It was awful, their was no flavor and the lentils were not cooked. So I dumped it in a pot on the stove and added tomato sauce, water, salt and pepper, cumin, and hot sauce. I let it cook for another hour and they taste much better, but I probably will not be making this recipe again.
This recipe was awesome! I used red lentils and added both fresh parsley and basil leaves. The next morning my husband and I incorporated some of our leftovers in our scrambled eggs for a nice twist to breakfast. I will definitely be making this recipe again.

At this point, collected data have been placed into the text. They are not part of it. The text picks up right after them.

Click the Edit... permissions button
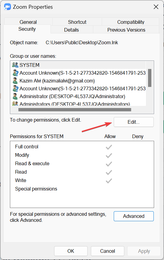(134, 122)
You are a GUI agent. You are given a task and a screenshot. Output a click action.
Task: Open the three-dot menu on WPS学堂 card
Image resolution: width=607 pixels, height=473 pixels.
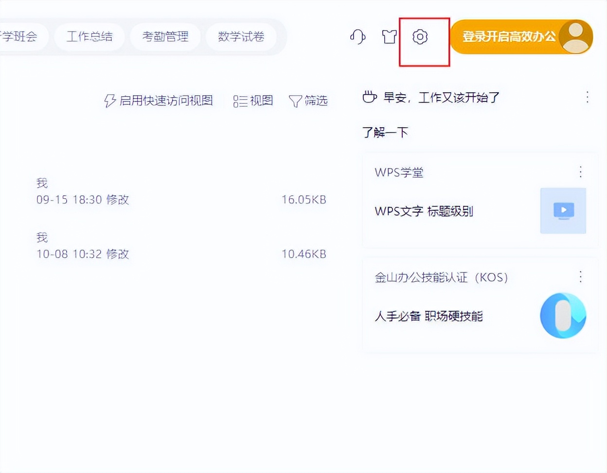580,172
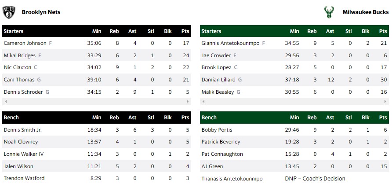Open Dennis Smith Jr. from Nets bench
This screenshot has width=392, height=184.
(x=22, y=130)
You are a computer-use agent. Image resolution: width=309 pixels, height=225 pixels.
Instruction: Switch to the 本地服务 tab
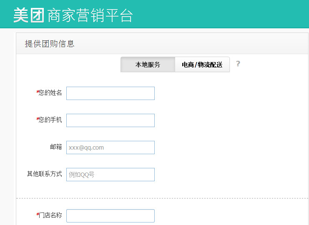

I loves this recipe. It was absolutely delicious and one of the healthiest things I could possibly make. IT was kind of like lentil soup without the water and in a pan but it was so good!
Great recipe! I made some changes because i really like spices, add cumin and turmeric. My daugther and husband approved it. Also instead cheddar cheese I used Monterrey!
It was very yummy. Like chunky spaghetti with lintels instead of noodles.
Thought it was excellent. We did add some cumin to the mix. And we thought the quantity was just right. Since there are only two of us, we almost always make recipes like this as a two meal dish. That way if we do like the dish, we have a second meal in the freezer. If we don't, we think of ways to improve the dish when we use the frozen portion. Next time we may add curry to the recipe and see how we like that.
* Percent Daily Values are based on a 2,000 calorie diet.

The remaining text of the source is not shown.